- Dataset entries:
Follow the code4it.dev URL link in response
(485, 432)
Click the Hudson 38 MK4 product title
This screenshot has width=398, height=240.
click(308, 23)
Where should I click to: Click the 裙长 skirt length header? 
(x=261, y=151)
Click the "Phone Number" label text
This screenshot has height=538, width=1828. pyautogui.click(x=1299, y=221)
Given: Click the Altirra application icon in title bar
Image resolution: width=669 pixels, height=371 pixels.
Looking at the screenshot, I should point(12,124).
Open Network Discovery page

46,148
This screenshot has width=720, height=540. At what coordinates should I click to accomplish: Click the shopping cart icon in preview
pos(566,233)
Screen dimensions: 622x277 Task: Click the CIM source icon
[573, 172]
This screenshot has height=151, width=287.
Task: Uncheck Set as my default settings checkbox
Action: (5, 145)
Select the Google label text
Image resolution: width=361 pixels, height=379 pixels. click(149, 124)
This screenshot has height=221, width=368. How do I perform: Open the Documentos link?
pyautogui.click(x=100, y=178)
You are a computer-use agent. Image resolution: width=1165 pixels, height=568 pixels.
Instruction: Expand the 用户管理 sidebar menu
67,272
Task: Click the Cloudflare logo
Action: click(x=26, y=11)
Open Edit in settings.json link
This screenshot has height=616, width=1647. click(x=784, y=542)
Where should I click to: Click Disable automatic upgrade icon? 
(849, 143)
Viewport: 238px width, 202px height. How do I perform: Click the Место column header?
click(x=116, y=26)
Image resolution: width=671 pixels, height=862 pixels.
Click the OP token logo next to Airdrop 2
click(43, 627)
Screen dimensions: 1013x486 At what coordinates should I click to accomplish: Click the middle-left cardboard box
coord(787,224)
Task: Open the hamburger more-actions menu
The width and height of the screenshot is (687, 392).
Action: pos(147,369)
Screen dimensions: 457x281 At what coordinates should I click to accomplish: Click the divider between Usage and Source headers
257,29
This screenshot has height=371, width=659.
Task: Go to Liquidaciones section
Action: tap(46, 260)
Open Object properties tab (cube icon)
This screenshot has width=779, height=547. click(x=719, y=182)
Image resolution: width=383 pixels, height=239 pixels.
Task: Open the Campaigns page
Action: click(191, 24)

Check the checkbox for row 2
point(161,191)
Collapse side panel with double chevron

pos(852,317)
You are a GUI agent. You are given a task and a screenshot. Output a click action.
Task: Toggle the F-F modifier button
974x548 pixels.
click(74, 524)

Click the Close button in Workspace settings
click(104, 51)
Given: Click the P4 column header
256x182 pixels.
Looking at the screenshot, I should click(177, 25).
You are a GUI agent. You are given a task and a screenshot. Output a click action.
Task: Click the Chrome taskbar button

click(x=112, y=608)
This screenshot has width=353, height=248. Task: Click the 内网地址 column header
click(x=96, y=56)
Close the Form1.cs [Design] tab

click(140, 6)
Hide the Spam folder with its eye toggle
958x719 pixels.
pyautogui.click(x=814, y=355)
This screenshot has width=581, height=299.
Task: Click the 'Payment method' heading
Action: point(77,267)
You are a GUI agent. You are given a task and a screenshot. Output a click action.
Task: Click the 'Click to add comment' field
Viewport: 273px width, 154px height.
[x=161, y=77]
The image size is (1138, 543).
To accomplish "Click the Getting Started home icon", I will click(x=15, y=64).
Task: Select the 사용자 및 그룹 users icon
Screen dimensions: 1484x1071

- PROBLEM DETAILS:
Copy each line of the data exactly, please.

- OUTPUT FOR THIS EXERCISE:
Follow the code4it.dev URL link in response
(485, 432)
Click the Hudson 38 MK4 product title
This screenshot has width=398, height=240.
click(308, 23)
Where should I click to: Click the 裙长 skirt length header? 
(x=261, y=151)
Click the "Phone Number" label text
This screenshot has height=538, width=1828. pyautogui.click(x=1299, y=221)
Given: Click the Altirra application icon in title bar
Image resolution: width=669 pixels, height=371 pixels.
Looking at the screenshot, I should point(12,124).
Open Network Discovery page

46,148
This screenshot has width=720, height=540. At what coordinates should I click to accomplish: Click the shopping cart icon in preview
pos(566,233)
Screen dimensions: 622x277 Task: Click the CIM source icon
[573, 172]
This screenshot has height=151, width=287.
Task: Uncheck Set as my default settings checkbox
Action: (5, 145)
Select the Google label text
Image resolution: width=361 pixels, height=379 pixels. click(149, 124)
This screenshot has height=221, width=368. How do I perform: Open the Documentos link?
pyautogui.click(x=100, y=178)
You are a computer-use agent. Image resolution: width=1165 pixels, height=568 pixels.
Instruction: Expand the 用户管理 sidebar menu
67,272
Task: Click the Cloudflare logo
Action: click(x=26, y=11)
Open Edit in settings.json link
This screenshot has height=616, width=1647. click(x=784, y=542)
Where should I click to: Click Disable automatic upgrade icon? 
(849, 143)
Viewport: 238px width, 202px height. How do I perform: Click the Место column header?
click(x=116, y=26)
Image resolution: width=671 pixels, height=862 pixels.
Click the OP token logo next to Airdrop 2
click(43, 627)
Screen dimensions: 1013x486 At what coordinates should I click to accomplish: Click the middle-left cardboard box
coord(787,224)
Task: Open the hamburger more-actions menu
The width and height of the screenshot is (687, 392).
Action: pos(147,369)
Screen dimensions: 457x281 At what coordinates should I click to accomplish: Click the divider between Usage and Source headers
257,29
This screenshot has height=371, width=659.
Task: Go to Liquidaciones section
Action: tap(46, 260)
Open Object properties tab (cube icon)
This screenshot has width=779, height=547. click(x=719, y=182)
Image resolution: width=383 pixels, height=239 pixels.
Task: Open the Campaigns page
Action: click(191, 24)

Check the checkbox for row 2
point(161,191)
Collapse side panel with double chevron

pos(852,317)
You are a GUI agent. You are given a task and a screenshot. Output a click action.
Task: Toggle the F-F modifier button
974x548 pixels.
click(74, 524)

Click the Close button in Workspace settings
click(104, 51)
Given: Click the P4 column header
256x182 pixels.
Looking at the screenshot, I should click(177, 25).
You are a GUI agent. You are given a task and a screenshot. Output a click action.
Task: Click the Chrome taskbar button

click(x=112, y=608)
This screenshot has width=353, height=248. Task: Click the 内网地址 column header
click(x=96, y=56)
Close the Form1.cs [Design] tab

click(140, 6)
Hide the Spam folder with its eye toggle
958x719 pixels.
pyautogui.click(x=814, y=355)
This screenshot has width=581, height=299.
Task: Click the 'Payment method' heading
Action: point(77,267)
You are a GUI agent. You are given a task and a screenshot. Output a click action.
Task: Click the 'Click to add comment' field
Viewport: 273px width, 154px height.
[x=161, y=77]
The image size is (1138, 543).
To accomplish "Click the Getting Started home icon", I will click(x=15, y=64).
Task: Select the 사용자 및 그룹 users icon
Screen dimensions: 1484x1071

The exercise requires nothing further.